Task goal: Only the number is wanted: how many lines below contain "width"?
(Exercise data)
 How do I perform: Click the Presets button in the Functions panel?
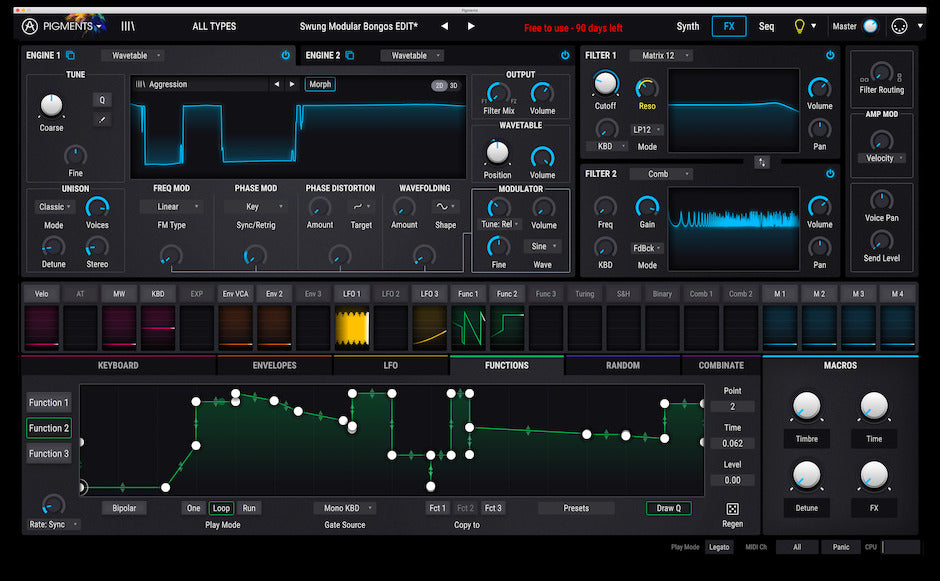tap(575, 508)
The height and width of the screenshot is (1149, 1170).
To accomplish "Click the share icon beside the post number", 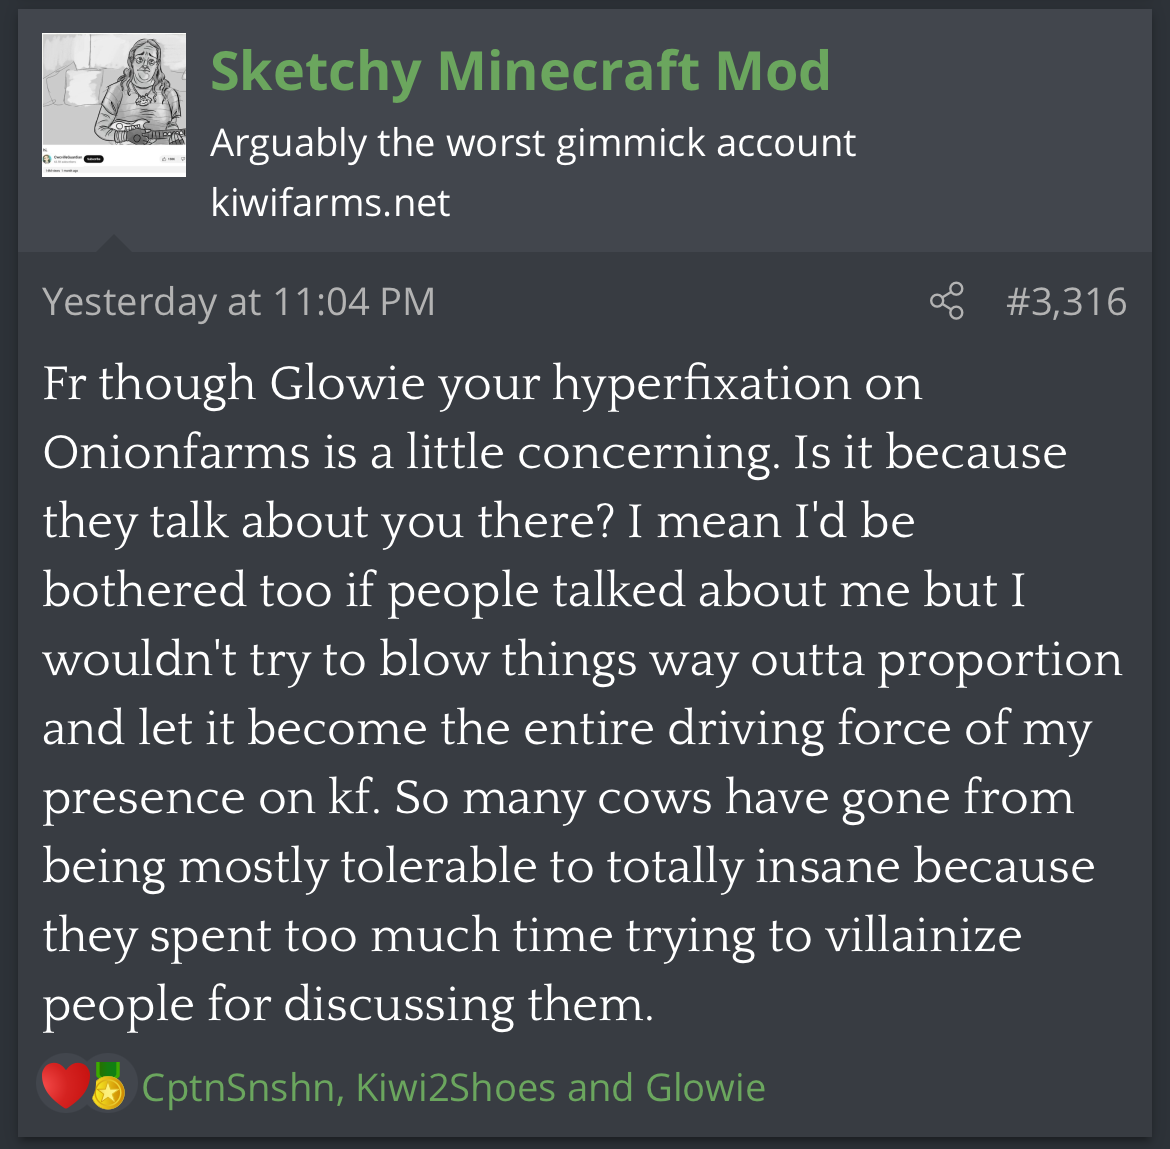I will tap(946, 301).
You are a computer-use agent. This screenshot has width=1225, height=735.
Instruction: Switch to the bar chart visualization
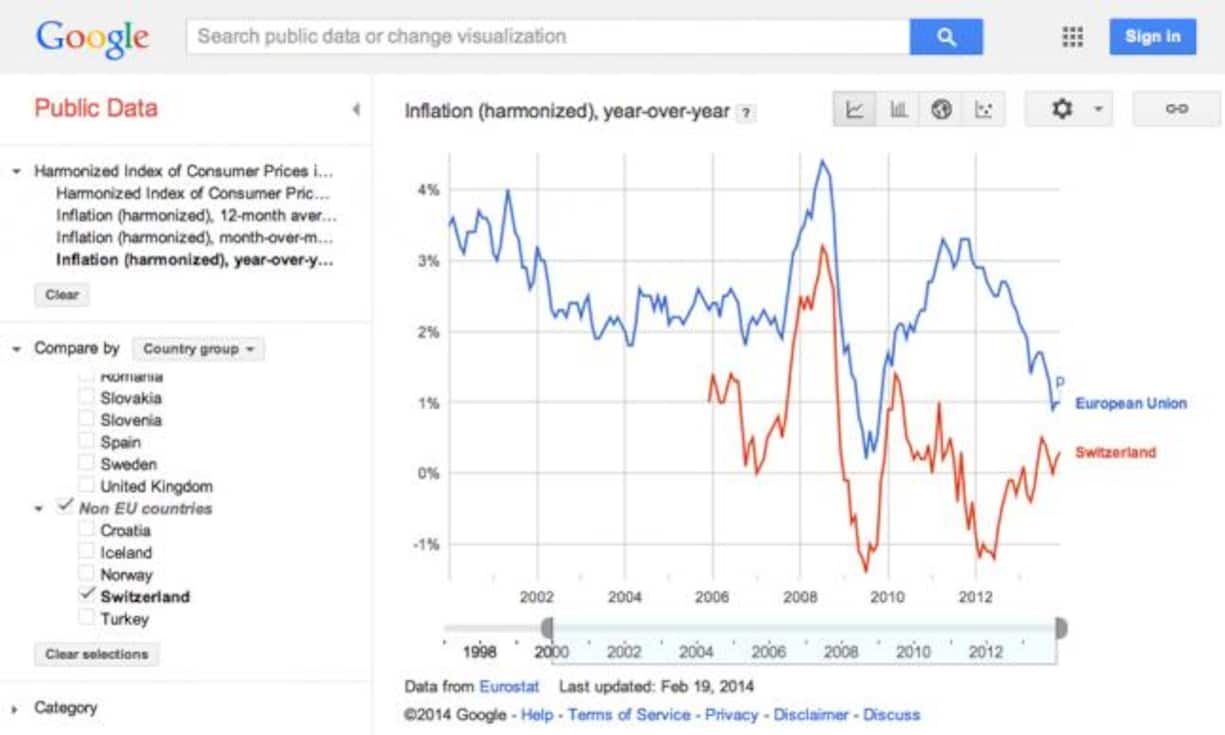[898, 110]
(End Exercise data)
Solution: 2